On such a day it is impossible not to get somewhat caught up in a sense of possibility. A few mornings ago the weather hit an unseasonal high. The incredible volume of British air traffic was, for once, visible and the jet streams left trails of clouds that made the sky a white-and-blue lattice. I walked towards the centre of town down my favourite street, New College Lane. All along the street, sitting on top of college walls, are grotesque carvings of figures as diverse as baboons and cardinals, giving the city a fantastic quality. Continuing on, I passed the house where Halley stood on the roof and predicted the return of his comet. I noticed for the first time an orange stained-glass window, behind which a tenor choir sang at such volume that passers-by had to raise their voices to be heard. After a bend in the road, the lane narrowed between high stone walls, before opening up to the wedding-cake view of two white towers: All Souls College, the most elite college in the university, whose architecture gave rise to the expression “ivory towers”, a byword for the exclusivity and isolation of academia.

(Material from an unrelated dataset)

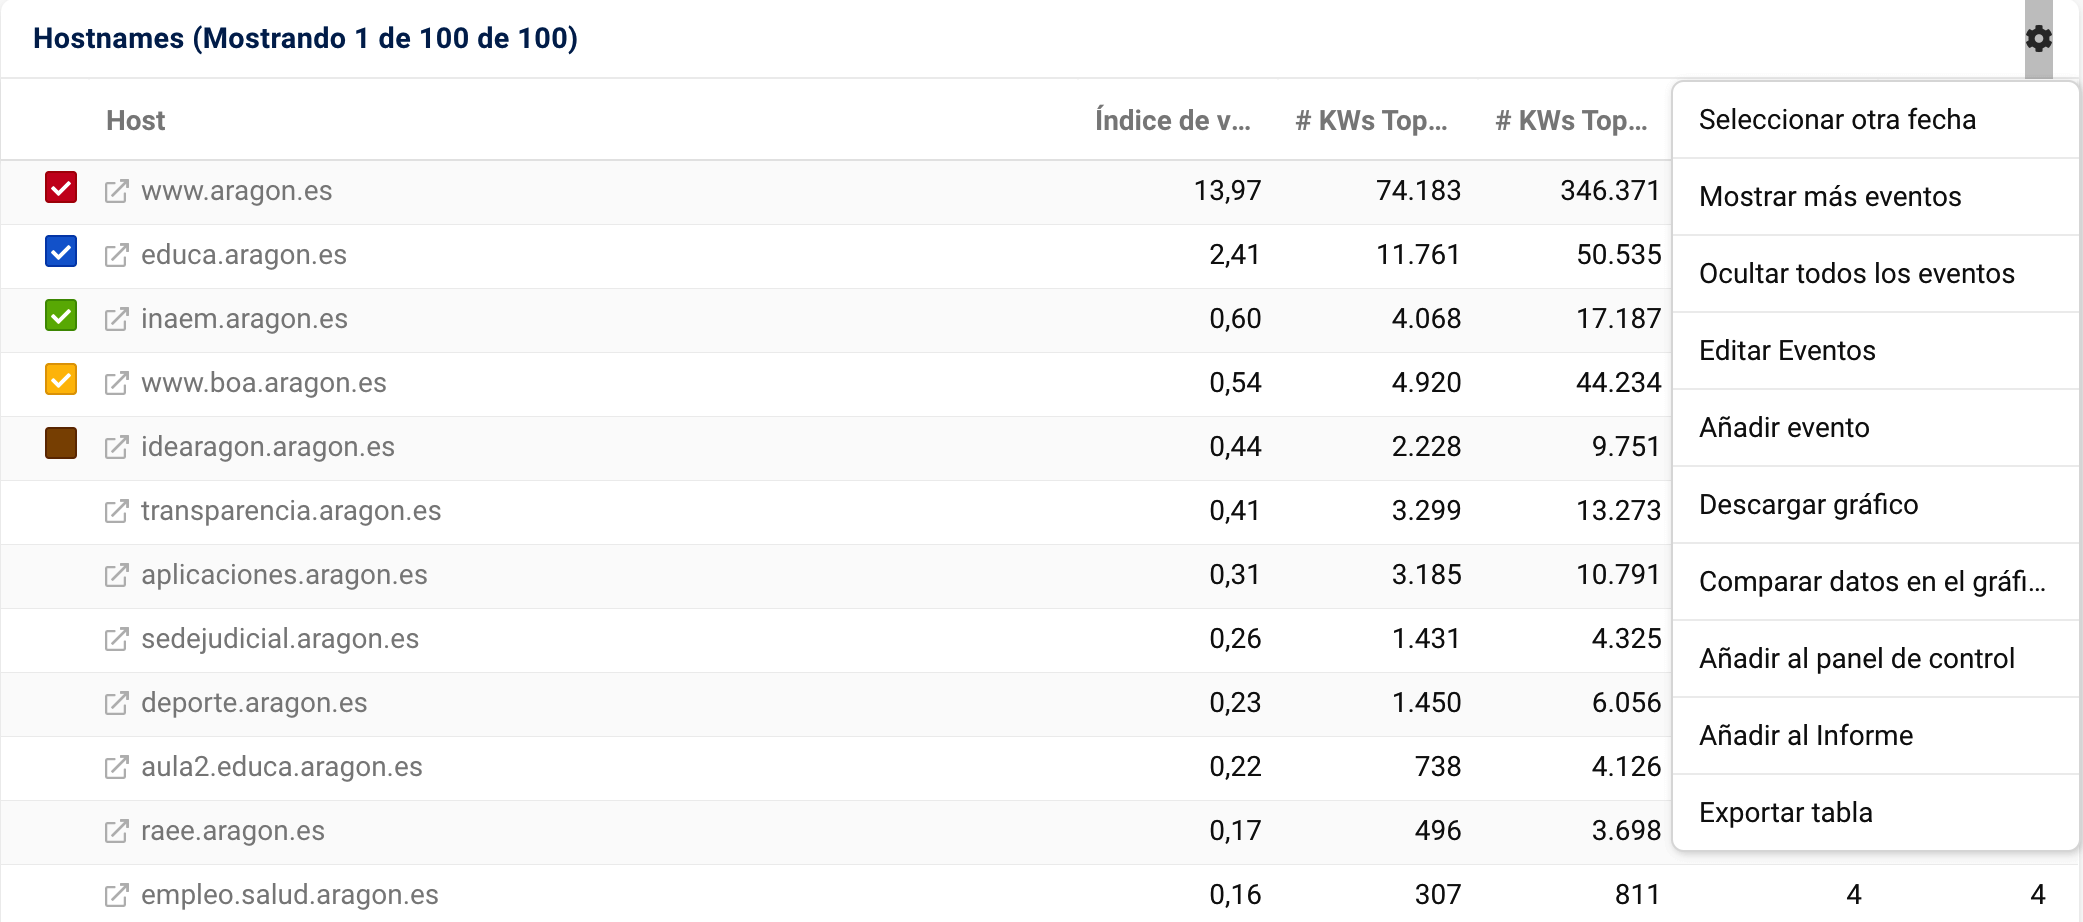
Task: Click the brown idearagon.aragon.es color box
Action: (x=61, y=443)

Behind this, visible for the first time, was the iconic blue dome of the library at the end of the street, James Gibb’s famous reading room, possibly the most iconic building in Oxford.
It was a fantastic, storybook morning. But I turned off before the street emptied onto the library. It was not a morning for studying. I was visiting, as it happens, the Turf Tavern. And here the conversation turned, as it often does, to the question of why Australians keep leaving home and coming here.

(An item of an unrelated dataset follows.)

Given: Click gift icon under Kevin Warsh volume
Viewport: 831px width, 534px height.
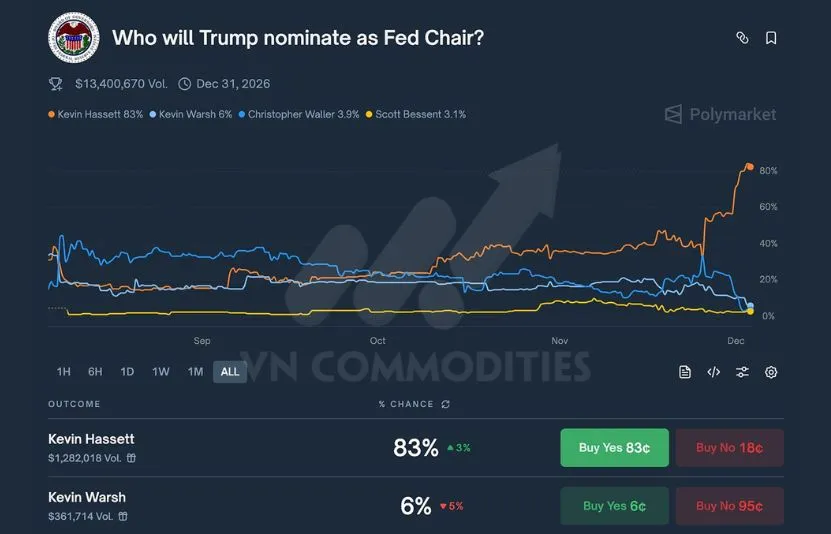Looking at the screenshot, I should click(x=123, y=516).
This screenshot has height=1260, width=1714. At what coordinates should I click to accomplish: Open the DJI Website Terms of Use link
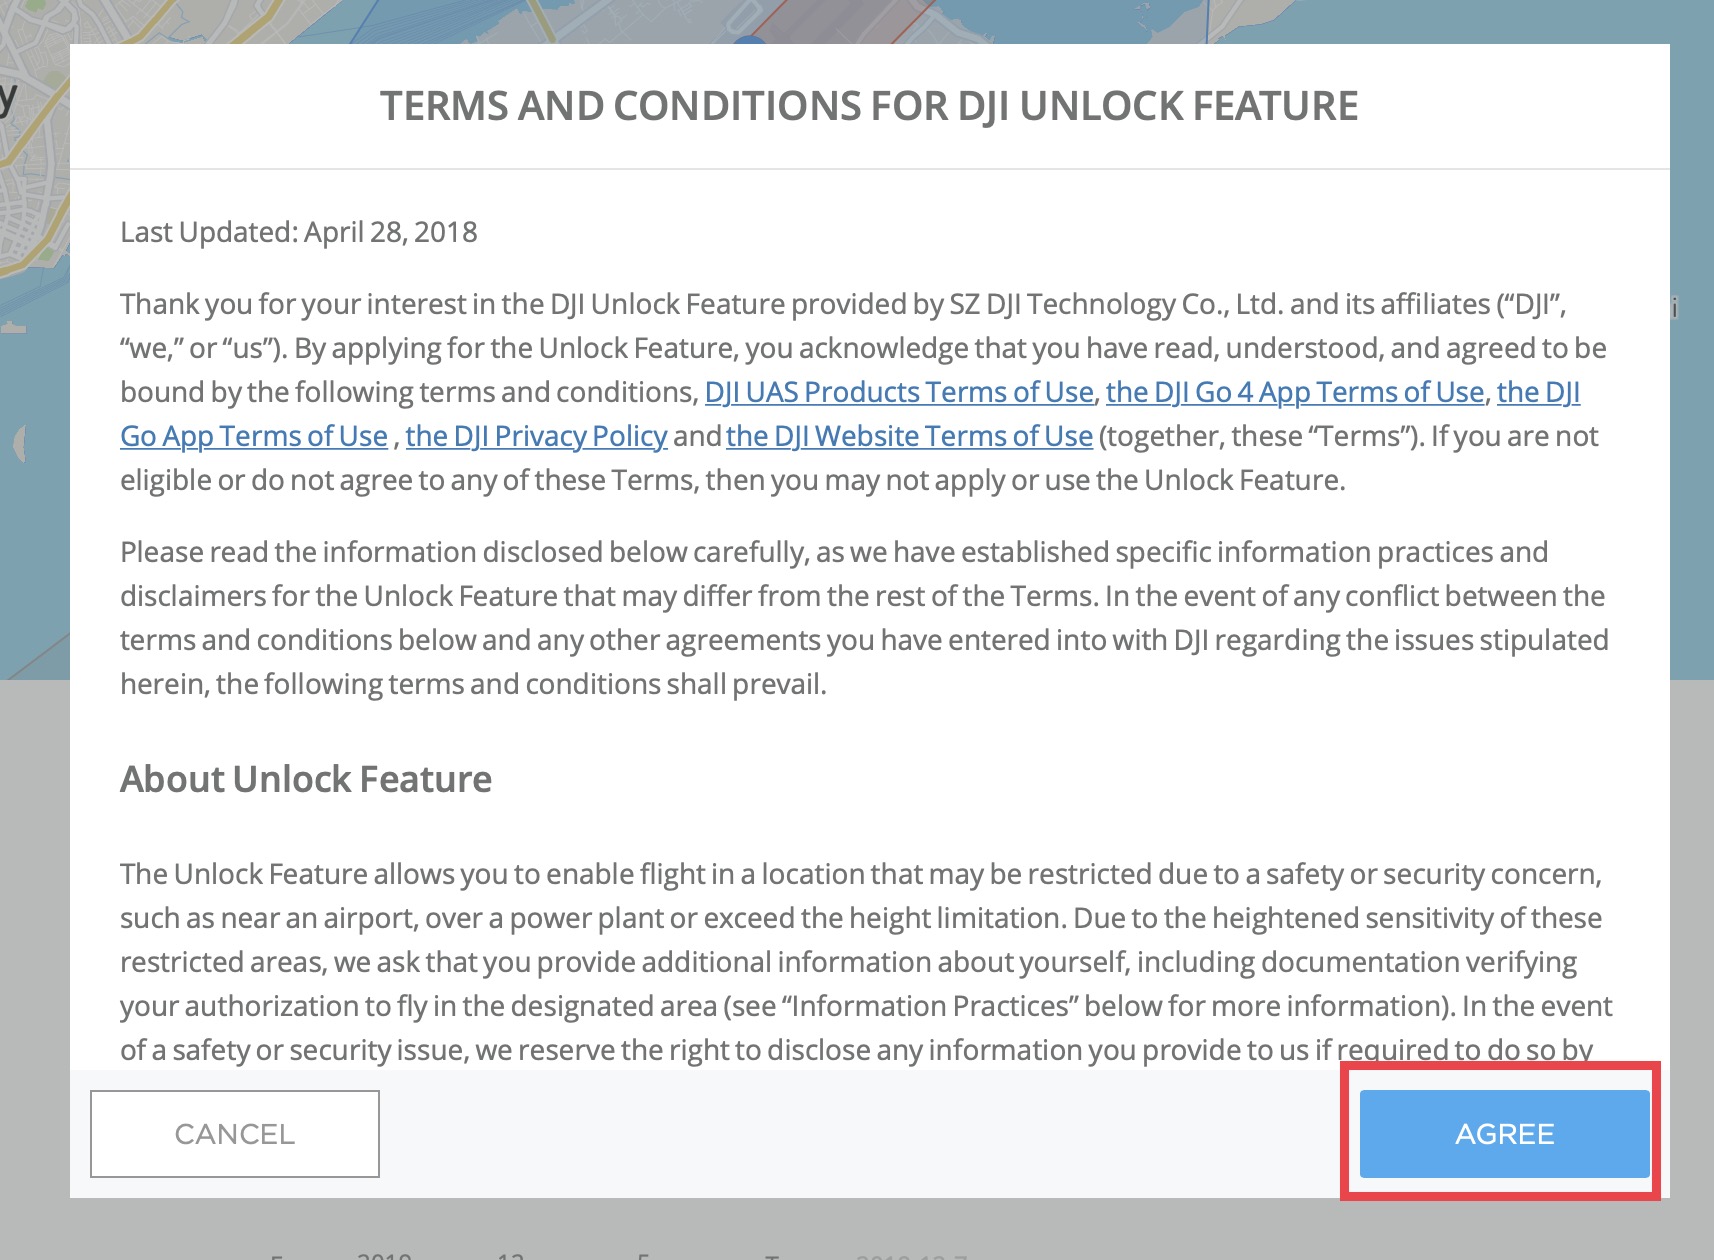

Writing of his time in Cambridge (or “the Other Place” as it is described in a particularly irritating form of Oxford patter), Clive James said he knew it was time to leave when he realised he had become an old man in a place where people come to find themselves. He meant, of course, that university is a place where the young come to create their own personalities. This fact makes returning to university in one’s mid or late twenties, as many Australians in Oxford do, a strange experience. By this age, life has taught you not to take yourself quite so seriously.
These rules do not seem to have the same force in Oxford. Once while walking down the High Street I was nearly knocked off my feet by a man furiously pedalling on a unicycle. The only thing more ridiculous than a man on a unicycle, is of course, a man riding a unicycle whilst regarding his pastime with utter importance. On another occasion I walked into the eighteenth-century chapel of The Queen’s College to hear the sound of a grand piano being played by obviously expert hands. Inexplicably the music stopped. I looked through the cloisters to see a young man, of perhaps only twenty, fiercely concentrating, the breaks in his playing caused when he pulled a pencil from behind his ear to scribble on the sheet music in front of him. This, I suppose, is the point, the sublime and the ridiculous: the rare chance to regard your own interests, whatever they are, with utter seriousness. In part, I’m sure, that’s why Australians have kept coming for nearly the entirety of the short history of our country. Alongside the history and the politics, Australians make the trip to Oxford for the chance to become again, at least for a year, the most important character in their lives.